Den Blog von Lina Burghausen findet ihr hier: https://bit.ly/2NQDkB2

2 Comments

  1. Tanja Behlitz

    31. Mai 2019 at 16:19

    Das Problem ist nicht das Bewusstsein für Frauenrap sondern der Frauenrap.
    Nur ganz wenige Frauen können Rappen dafür haben wir unsere stärken in anderen Bereichen.

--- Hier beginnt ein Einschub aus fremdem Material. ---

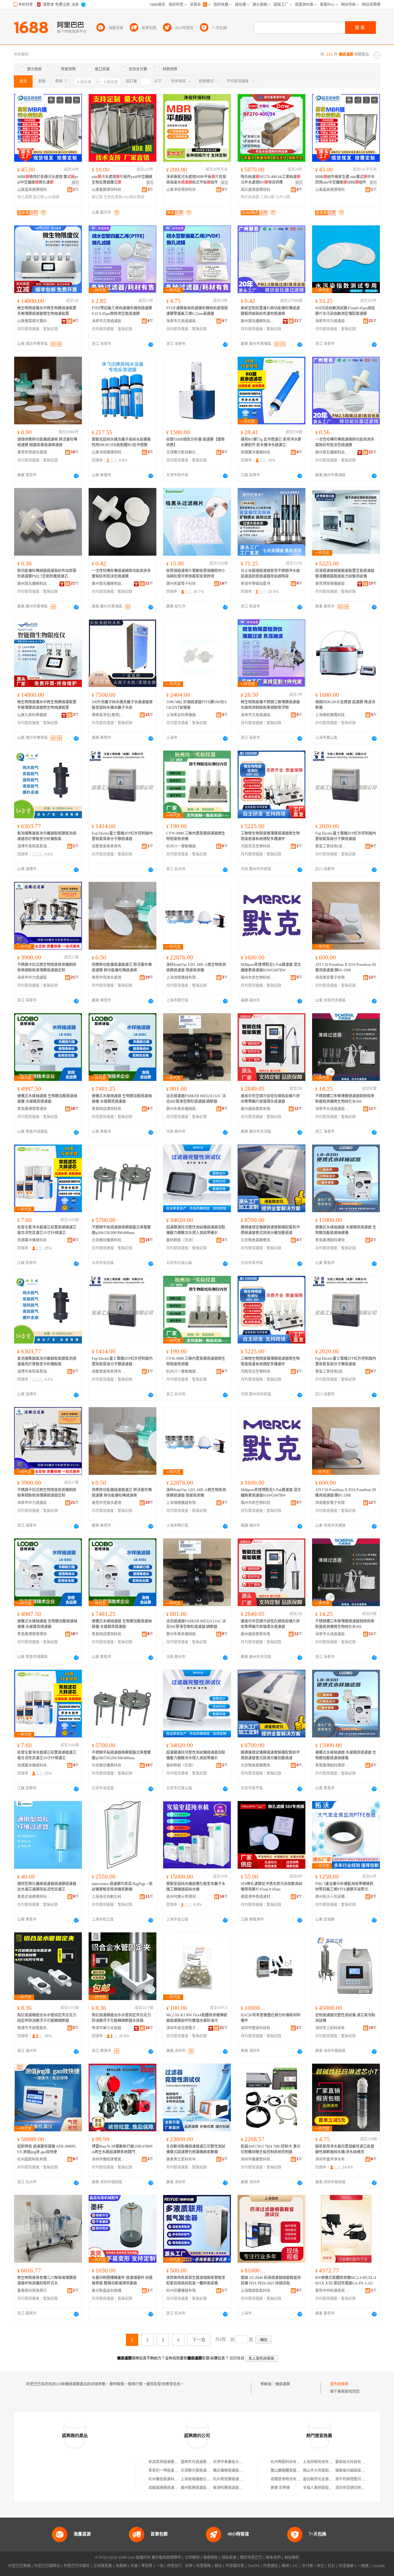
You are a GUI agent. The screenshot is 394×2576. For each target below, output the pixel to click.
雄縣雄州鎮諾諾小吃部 (353, 2470)
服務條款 (210, 2557)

    Ich kanns nicht mehr hören wie irgendwelche verzogenen weißen Kevins sie selbst nicht rappen können so tun als sei es ein Gesellschaftliches Problem das die meisten female MC’s whack sind.

    • Maximilian Keitel

      2. Juni 2019 at 0:37

      @Tanja
      Ich würde mal behaupten, dass (genetisch gesehen) mindestens so viele Frauen rappen könn(t)en wie Männer, „das“ weibliche Sprachzentrum ist ja im Schnitt sogar ausgeprägter. Also zumindest das „Potential“ gut zu rappen, haben bestimmt so viele Frauen wie Männer.
      Ich denke eher, dass es der (inhaltliche) Kosmos des Deutschraps Frauen einfach nicht so häufig begeistert, außerdem werden diese schnell als „zu maskulin“ abgestempelt, wenn sie sich in einer eher männlich dominierten Kultur ausleben. Natürlich sind die Rapkultur und ihre Fans im Wandel (was ich seeeehr begrüßenswert finde), dennoch gibt es einfach weniger Frauen, die sich für Rap (deutschen im besonderen) interessieren als Männer. Dadurch gibt es auch einfach in der Gesamtsumme viel weniger kreative „Genies“ im Rap bereich, die weiblich sind.
      Außerdem, ist es schon fast Netiquette geworden, dass eine Frau bei kommerziellem Erfolg ihre „Weiblichkeit“ voll ausschlachtet, was den wirklich talentiertesten Frauen, die vielleicht nicht komplette Supermodels sind das Rampenlicht stielt.